Supplied records
........

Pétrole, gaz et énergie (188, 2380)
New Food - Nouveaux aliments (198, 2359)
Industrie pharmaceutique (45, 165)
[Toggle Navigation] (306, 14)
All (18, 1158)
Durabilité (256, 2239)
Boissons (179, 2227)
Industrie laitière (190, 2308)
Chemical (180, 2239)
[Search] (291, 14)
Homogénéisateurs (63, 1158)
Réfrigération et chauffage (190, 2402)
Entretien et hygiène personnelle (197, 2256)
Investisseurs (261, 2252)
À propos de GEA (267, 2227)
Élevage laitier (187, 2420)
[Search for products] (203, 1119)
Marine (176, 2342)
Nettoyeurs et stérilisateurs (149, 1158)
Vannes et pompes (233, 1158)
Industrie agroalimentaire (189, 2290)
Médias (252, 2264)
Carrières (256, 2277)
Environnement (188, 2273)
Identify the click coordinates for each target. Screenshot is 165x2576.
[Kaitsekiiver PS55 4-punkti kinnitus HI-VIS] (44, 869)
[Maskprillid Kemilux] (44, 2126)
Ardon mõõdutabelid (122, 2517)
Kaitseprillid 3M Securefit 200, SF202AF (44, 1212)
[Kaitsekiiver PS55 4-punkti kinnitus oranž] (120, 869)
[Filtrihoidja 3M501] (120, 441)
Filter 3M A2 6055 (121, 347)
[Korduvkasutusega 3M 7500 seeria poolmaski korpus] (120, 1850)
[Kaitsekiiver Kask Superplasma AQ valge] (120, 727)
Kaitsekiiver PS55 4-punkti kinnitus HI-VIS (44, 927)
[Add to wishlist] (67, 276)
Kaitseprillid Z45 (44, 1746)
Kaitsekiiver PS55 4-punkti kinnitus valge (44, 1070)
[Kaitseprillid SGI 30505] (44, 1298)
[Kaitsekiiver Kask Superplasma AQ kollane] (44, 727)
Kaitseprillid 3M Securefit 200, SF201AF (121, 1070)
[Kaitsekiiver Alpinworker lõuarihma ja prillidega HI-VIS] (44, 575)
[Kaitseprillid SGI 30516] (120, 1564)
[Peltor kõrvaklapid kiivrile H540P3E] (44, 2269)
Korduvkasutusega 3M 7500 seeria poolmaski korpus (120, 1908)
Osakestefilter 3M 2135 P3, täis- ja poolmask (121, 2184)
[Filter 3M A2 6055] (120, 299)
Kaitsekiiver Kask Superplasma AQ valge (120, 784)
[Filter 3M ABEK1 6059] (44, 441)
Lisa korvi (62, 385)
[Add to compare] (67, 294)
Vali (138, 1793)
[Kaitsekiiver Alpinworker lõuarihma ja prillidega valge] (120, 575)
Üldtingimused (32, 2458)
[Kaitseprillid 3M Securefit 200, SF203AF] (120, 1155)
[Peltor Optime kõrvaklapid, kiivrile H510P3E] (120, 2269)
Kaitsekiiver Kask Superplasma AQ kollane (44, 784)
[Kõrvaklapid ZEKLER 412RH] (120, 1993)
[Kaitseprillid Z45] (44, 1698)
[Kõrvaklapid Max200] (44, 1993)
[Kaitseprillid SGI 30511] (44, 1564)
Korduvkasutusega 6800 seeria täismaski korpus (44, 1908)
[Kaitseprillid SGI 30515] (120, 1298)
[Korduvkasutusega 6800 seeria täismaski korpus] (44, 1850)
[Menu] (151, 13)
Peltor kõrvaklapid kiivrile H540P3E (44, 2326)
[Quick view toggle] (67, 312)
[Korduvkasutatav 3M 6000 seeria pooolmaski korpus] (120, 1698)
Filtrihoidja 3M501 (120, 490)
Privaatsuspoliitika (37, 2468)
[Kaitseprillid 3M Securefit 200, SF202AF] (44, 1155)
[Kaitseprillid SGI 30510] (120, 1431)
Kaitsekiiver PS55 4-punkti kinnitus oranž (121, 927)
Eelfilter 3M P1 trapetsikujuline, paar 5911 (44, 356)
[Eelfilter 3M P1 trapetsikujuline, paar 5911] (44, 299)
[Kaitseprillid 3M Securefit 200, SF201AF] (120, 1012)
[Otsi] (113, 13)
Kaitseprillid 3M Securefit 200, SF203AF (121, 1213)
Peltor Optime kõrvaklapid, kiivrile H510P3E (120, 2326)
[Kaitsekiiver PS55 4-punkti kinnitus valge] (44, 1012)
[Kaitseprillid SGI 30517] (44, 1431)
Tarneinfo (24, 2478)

........

Problem
Using the entries above, give back exactly the line containing "[Add to compare] (67, 294)", the line containing "[Kaitseprillid SGI 30510] (120, 1431)", and every line between them, and nothing else.

Answer box
[Add to compare] (67, 294)
Vali (138, 1793)
[Kaitsekiiver Alpinworker lõuarihma ja prillidega valge] (120, 575)
Üldtingimused (32, 2458)
[Kaitseprillid 3M Securefit 200, SF203AF] (120, 1155)
[Peltor Optime kõrvaklapid, kiivrile H510P3E] (120, 2269)
Kaitsekiiver Kask Superplasma AQ kollane (44, 784)
[Kõrvaklapid ZEKLER 412RH] (120, 1993)
[Kaitseprillid Z45] (44, 1698)
[Kõrvaklapid Max200] (44, 1993)
[Kaitseprillid SGI 30511] (44, 1564)
Korduvkasutusega 6800 seeria täismaski korpus (44, 1908)
[Kaitseprillid SGI 30515] (120, 1298)
[Korduvkasutusega 6800 seeria täismaski korpus] (44, 1850)
[Menu] (151, 13)
Peltor kõrvaklapid kiivrile H540P3E (44, 2326)
[Quick view toggle] (67, 312)
[Korduvkasutatav 3M 6000 seeria pooolmaski korpus] (120, 1698)
Filtrihoidja 3M501 (120, 490)
Privaatsuspoliitika (37, 2468)
[Kaitseprillid 3M Securefit 200, SF202AF] (44, 1155)
[Kaitseprillid SGI 30510] (120, 1431)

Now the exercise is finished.